Department of Anthropology, Trent University, 1600 Westbank Drive, Peterborough, Ontario, Canada K9L 0G2.
School of Archaeology and Ancient History, University of Leicester, Mayor's Walk, Leicester LE1 7RH, UK.
Proc Biol Sci. 2024 Aug;291(2027):20240674. doi: 10.1098/rspb.2024.0674. Epub 2024 Jul 24.

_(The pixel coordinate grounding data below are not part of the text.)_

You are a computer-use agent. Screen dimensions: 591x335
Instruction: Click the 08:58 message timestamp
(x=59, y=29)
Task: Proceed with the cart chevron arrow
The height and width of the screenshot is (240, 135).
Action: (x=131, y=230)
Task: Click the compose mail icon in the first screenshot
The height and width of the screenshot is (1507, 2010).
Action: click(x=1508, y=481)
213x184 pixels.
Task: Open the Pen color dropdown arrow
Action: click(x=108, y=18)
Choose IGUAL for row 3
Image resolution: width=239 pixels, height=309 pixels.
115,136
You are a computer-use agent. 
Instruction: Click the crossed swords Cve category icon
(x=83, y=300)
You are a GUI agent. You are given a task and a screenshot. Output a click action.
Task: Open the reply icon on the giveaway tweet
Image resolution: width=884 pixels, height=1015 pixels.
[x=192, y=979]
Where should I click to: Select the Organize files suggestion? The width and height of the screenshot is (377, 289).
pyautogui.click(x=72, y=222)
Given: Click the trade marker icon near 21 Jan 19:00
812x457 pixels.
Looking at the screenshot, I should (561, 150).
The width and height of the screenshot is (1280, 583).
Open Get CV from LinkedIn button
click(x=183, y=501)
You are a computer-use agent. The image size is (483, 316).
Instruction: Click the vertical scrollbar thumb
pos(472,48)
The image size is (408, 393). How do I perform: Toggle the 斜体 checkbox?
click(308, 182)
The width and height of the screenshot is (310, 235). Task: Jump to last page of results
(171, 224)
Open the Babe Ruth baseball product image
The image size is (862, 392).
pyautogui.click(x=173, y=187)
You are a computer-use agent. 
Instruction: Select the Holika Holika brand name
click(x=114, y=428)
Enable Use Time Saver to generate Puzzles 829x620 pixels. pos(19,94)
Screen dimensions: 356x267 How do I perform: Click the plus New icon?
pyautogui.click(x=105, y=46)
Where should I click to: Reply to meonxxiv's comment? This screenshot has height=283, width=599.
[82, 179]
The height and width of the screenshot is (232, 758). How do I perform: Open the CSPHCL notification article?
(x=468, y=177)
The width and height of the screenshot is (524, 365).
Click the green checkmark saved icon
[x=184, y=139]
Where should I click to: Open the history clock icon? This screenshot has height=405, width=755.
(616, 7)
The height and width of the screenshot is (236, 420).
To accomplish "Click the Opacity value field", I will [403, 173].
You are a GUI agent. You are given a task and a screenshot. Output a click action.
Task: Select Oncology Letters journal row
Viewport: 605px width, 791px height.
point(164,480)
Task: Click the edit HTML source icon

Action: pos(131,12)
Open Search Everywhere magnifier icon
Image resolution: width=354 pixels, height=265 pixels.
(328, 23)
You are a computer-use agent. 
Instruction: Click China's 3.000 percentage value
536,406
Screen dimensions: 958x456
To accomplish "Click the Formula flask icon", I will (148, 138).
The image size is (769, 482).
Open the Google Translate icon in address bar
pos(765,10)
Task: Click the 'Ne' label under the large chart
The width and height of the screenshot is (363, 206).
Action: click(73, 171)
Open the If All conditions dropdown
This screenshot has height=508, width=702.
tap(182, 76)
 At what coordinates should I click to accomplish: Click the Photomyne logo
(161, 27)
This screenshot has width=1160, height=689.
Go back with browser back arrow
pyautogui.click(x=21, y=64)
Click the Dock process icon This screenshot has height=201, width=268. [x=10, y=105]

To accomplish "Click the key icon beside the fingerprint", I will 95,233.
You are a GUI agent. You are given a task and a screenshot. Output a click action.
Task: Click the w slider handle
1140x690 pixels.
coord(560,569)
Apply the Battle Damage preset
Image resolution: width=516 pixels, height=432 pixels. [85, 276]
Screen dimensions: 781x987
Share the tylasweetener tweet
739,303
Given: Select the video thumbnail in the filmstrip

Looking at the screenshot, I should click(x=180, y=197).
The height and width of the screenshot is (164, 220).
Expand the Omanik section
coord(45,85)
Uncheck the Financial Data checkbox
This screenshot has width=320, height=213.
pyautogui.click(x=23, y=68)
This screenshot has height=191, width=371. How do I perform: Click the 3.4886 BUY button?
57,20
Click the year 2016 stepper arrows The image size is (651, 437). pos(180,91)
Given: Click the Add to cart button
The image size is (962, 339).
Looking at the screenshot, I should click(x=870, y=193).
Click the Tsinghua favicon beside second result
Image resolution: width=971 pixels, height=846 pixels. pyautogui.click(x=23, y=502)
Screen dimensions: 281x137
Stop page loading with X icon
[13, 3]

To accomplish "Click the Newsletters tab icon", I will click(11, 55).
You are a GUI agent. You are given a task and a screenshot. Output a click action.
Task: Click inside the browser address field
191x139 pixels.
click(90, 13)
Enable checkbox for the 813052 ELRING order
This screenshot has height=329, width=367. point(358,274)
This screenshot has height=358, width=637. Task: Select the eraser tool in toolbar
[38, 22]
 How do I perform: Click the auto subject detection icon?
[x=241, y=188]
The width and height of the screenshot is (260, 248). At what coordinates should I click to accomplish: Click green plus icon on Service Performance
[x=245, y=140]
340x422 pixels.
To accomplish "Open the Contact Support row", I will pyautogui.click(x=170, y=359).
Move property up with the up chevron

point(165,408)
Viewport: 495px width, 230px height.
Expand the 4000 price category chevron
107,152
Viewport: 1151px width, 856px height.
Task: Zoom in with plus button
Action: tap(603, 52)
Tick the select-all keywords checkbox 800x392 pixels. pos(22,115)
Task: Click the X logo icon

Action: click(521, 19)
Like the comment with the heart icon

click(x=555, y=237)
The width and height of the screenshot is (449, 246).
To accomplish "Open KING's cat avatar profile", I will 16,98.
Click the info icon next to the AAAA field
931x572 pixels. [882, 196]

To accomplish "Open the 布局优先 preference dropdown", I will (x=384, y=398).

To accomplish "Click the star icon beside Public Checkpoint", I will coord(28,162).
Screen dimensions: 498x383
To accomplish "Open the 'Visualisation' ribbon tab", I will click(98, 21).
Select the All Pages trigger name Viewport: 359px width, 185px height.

Protecting ocean habitats is critical for international efforts to mitigate climate impacts and ensure food security, but the ecological data upon which policy makers base conservation and restoration targets often reflect ecosystems that have already been deeply impacted by anthropogenic change. The archaeological record is a biomolecular archive offering a temporal scope that cannot be gathered from historical records or contemporary fieldwork. Insights from biogeochemical and osteometric analyses of fish bones, combined with context from contemporary field studies, show how prehistoric fisheries in the western Baltic relied on seagrass meadows. European eels () harvested by Mesolithic and Neolithic peoples over millennia showed a strong fidelity for eelgrass foraging habitats, an ecological relationship that remains largely overlooked today, demonstrating the value of protecting these habitats. These data open new windows onto ecosystem- and species-level behaviours, highlighting the need for wider incorporation of archaeological data in strategies for protecting our oceans.
保护海洋生境对于国际社会减轻气候影响和确保粮食安全的努力至关重要,但政策制定者赖以制定保护和恢复目标的生态数据往往反映了已经受到人为变化深刻影响的生态系统。考古记录是一个生物分子档案,提供了无法从历史记录或当代实地工作中收集到的时间范围。对鱼类骨骼进行的生物地球化学和骨骼测量分析的结果,结合当代实地研究的背景,表明了在过去,波罗的海西部的史前渔业是如何依赖海草草甸的。在几千年的时间里,中石器时代和新石器时代的人类捕捞的欧洲鳗鱼 () 对鳗草觅食栖息地表现出强烈的适应性,这种生态关系在今天仍然在很大程度上被忽视,这表明保护这些栖息地的价值。这些数据为我们提供了了解生态系统和物种层面行为的新窗口,强调了在保护我们的海洋的战略中更广泛地纳入考古数据的必要性。